An inventory scheme that establishes a source of truth would be to query these groups from some system. Something more sophisticated than strings in the DNS name.
For example, netbox inventory database system has a device role that could fit.  Not to pick on netbox, but it has an Ansible inventory plugin, and an open database model so is easy to talk about.
However, maybe a nice external database does not exist yet. Such a regular naming scheme can be generated.  With that most recursive of Ansible inventory plugins, generator:
# inventory.yml
plugin: generator
hosts:
    name: "{{ application }}{{ number }}.{{ environment }}.example.com"
    parents:
      - name: "{{ application }}_{{ environment }}"
        parents:
          - name: "{{ application }}"
            vars:
              application: "{{ application }}"

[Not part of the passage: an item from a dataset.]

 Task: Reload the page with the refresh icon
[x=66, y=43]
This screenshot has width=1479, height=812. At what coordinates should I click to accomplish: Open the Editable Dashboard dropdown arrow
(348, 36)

          - name: "{{ environment }}"
            vars:
              environment: "{{ environment }}"
layers:
    application:
        - app
        - api
    environment:
        - dev
        - qa
        - uat
        - prod
    number:
        - "01"
        - "02"
        - "05"
Layer names are arbitrary. Given the "hosts" root and the "parents" notation, deeper indented names are groups that contain the outer names.
ansible-inventory  -i inventory.yml --list  will print hosts in Ansible's inventory JSON document.  Partial output:
{
    "_meta": {
        "hostvars": {
           "app05.qa.example.com": {
                "application": "app",
                "environment": "qa"
            }
        }
    },
    "app_qa": {
        "hosts": [
            "app01.qa.example.com",
            "app02.qa.example.com",
            "app05.qa.example.com"
        ]
    },
    "app": {
        "children": [
            "app_dev",
            "app_prod",
            "app_qa",
            "app_uat"
        ]
    },
    "qa": {
        "children": [
            "api_qa",
            "app_qa"
        ]
    },
}
And continuing on for other combinations.
Notice it made:
- "application" groups
- "environment" groups
- "application environment" combination groups
- host names conforming to the DNS names pattern
- vars containing the "application" and "environment" for each host
Limitations of this plugin include:
Always doing the cartesian product of the layer combinations. Cannot have more or less of a certain group, nor start the numbering schemes on different values.
Not having compact host ranges. Neither [01:25] syntax nor the range() function works. Consider requesting that by filing an issue. As a workaround, dozens of numbers in the config file is functional.